**AIM OF THE EXERCISE**
The answer is to be an exact copy of the lines below running from the line with "This Amazon Find" down to the line with "Why Your Clear", both ends included, and nothing more.

**DATA FOR THIS EXERCISE**
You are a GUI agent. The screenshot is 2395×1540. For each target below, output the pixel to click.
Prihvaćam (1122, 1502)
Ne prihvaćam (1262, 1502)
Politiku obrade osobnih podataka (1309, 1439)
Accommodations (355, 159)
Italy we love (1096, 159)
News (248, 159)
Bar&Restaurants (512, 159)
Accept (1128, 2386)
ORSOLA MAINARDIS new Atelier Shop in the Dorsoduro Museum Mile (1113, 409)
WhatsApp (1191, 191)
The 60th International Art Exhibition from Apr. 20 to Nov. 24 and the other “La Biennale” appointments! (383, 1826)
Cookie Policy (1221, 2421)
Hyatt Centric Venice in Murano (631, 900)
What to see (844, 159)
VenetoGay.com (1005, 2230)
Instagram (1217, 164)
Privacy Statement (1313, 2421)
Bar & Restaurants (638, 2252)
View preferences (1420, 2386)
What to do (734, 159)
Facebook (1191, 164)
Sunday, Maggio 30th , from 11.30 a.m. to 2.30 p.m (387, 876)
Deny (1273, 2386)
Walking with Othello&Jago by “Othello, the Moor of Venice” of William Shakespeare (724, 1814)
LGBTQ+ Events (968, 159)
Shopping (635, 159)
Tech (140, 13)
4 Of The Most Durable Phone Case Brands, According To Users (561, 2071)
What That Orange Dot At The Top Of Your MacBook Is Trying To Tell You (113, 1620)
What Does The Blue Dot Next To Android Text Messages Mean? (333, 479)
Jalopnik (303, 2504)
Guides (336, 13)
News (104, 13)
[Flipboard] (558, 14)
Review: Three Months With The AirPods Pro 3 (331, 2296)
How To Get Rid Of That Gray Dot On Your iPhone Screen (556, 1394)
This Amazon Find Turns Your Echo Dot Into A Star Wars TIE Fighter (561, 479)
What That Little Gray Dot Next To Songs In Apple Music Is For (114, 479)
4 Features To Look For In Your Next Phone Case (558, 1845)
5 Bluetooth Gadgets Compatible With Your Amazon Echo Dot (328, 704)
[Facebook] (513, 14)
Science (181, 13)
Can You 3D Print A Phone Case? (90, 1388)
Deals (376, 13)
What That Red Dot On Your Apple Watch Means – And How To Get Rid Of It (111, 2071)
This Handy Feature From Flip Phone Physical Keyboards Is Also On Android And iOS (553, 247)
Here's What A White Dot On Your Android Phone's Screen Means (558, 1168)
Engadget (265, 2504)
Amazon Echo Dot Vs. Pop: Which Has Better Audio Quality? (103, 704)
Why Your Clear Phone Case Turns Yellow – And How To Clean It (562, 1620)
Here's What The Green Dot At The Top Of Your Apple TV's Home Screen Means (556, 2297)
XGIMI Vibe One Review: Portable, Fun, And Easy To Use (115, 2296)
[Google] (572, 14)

**ANSWER AREA**
This Amazon Find Turns Your Echo Dot Into A Star Wars TIE Fighter (561, 479)
What That Little Gray Dot Next To Songs In Apple Music Is For (114, 479)
4 Features To Look For In Your Next Phone Case (558, 1845)
5 Bluetooth Gadgets Compatible With Your Amazon Echo Dot (328, 704)
[Facebook] (513, 14)
Science (181, 13)
Can You 3D Print A Phone Case? (90, 1388)
Deals (376, 13)
What That Red Dot On Your Apple Watch Means – And How To Get Rid Of It (111, 2071)
This Handy Feature From Flip Phone Physical Keyboards Is Also On Android And iOS (553, 247)
Here's What A White Dot On Your Android Phone's Screen Means (558, 1168)
Engadget (265, 2504)
Amazon Echo Dot Vs. Pop: Which Has Better Audio Quality? (103, 704)
Why Your Clear Phone Case Turns Yellow – And How To Clean It (562, 1620)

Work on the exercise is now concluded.